By Caitlin Renneson
Patients don’t need to have a metal halo screwed into their skull when they receive radiation treatment with CyberKnife. That was one of the appealing factors for neurosurgeon Dr. John Sinclair to bring the radiosurgery robot to The Ottawa Hospital.
With previous radiosurgery, a patient with brain tumours had to have their head immobilized during treatment. A metal frame or ‘halo’ was screwed into their skull and then fastened to the table they’d lie on for treatment. However, a patient does not need to be rigidly immobilized when receiving CyberKnife radiosurgery. The robot uses X-rays and complex precision software to accurately track the tumour, and deliver a high dose of radiation to the precise location of the brain tumour while the patient lies on the table fitted with a custom-made plastic mask.
“CyberKnife has an advantage over regular radiation because it is so much more accurate; precision is less than a millimetre,” says Dr. John Sinclair, Director of Cerebrovascular Surgery at The Ottawa Hospital. “You can give very high doses of radiation right to the lesion and get almost no spill over to normal tissue. And as a result, we see much more improved responses to this type of treatment compared to traditional radiation.”
Dr. Sinclair was first introduced to CyberKnife when he did a fellowship at Stanford Medical Center in California. CyberKnife was invented at Stanford, so the neurosurgeon was one of the first to see the benefits of this frameless radiosurgery treatment.
When Dr. Sinclair was recruited to The Ottawa Hospital in 2005, he hoped to bring this novel technology to patients here. At the time, it was a technology that wasn’t approved by Health Canada. So, Dr. Sinclair and his team made a case for robotic radiosurgery, presenting scientific data that validated its success. The Ottawa Hospital was eventually one of two health research centres in Ontario allowed to test the CyberKnife. However, there was no government funding available to purchase the machine. The hospital appealed to the community, which pulled together and generously raised the entire $4 million to purchase it. CyberKnife began treating patients in September 2010.
“Because it’s delivering a high dose, it’s considered similar to surgery without using a scalpel, so no blood loss, no pain, no ICU stay, or recovery time,” says radiation oncologist Dr. Vimoj Nair, one of the radiation oncologists trained to prescribe CyberKnife treatment. “So CyberKnife radiosurgery does provide an option where people can be treated with outpatient techniques,” says Dr. Nair.

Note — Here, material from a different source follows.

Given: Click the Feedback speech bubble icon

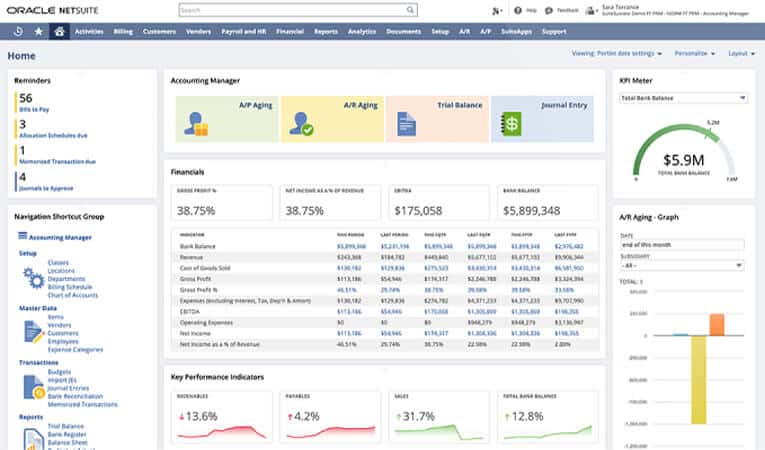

With conventional radiation, the daily doses were lower, and patients were required to come to the clinic for more radiation treatments overall. Conventional radiation treatment could range from five to six weeks. With CyberKnife, radiation is focused precisely to the tumour allowing for larger doses to be delivered daily and, therefore, the total treatment can be delivered in one to six days. The hospital’s CyberKnife has gained a reputation for improving treatment of various tumours. And Dr. Nair says because it is only one of three in Canada, patients occasionally are referred to The Ottawa Hospital for treatment from British Columbia to the Maritimes.
“At first, we would treat one tumour. Now, we treat five or six individual tumours at a time and spare the rest of the brain. We’re only delivering radiation to those metastatic tumours,” says Dr. Sinclair. “There is a proportion of patients who develop cognitive problems a few months after whole brain radiation. But with radiosurgery, because we only give the radiation –a higher dosage– to the actual tumours, patients have improved outcomes, and so quality of life is better.”
Radiation therapist Julie Gratton says this has meant an increase in the number of patients having multiple tumours treated in the same session. “Treating several tumours at once helps keep the patient’s clinic visits to a minimum while targeting individual tumours rather than treating the whole organ helps spare healthy tissues and reduce side-effects,” says Julie who has worked on CyberKnife since it was installed at The Ottawa Hospital.
Up until 2017, 1,825 patients had been treated on CyberKnife. In 2018, 359 patients have already received 1,824 CyberKnife treatments. Julie says that because more tumours are being treated at once in each patient, the number of treatments delivered per year has increased as expected.
Although 90 percent of CyberKnife treatments are for malignant or benign brain tumours, CyberKnife is also being used to treat tumours outside the head. As it doesn’t require a frame to rigidly immobilize the area receiving radiation, CyberKnife’s image guidance system is used to treat organs that move constantly, such as the lungs, kidneys, liver, prostate gland and lymph nodes. CyberKnife can precisely align the radiation beam to the tumour even when it moves. The method of tracking tumours in organs and soft tissue has been improved by research at The Ottawa Hospital.
Caitlin Renneson is the Communications Coordinator at The Ottawa Hospital.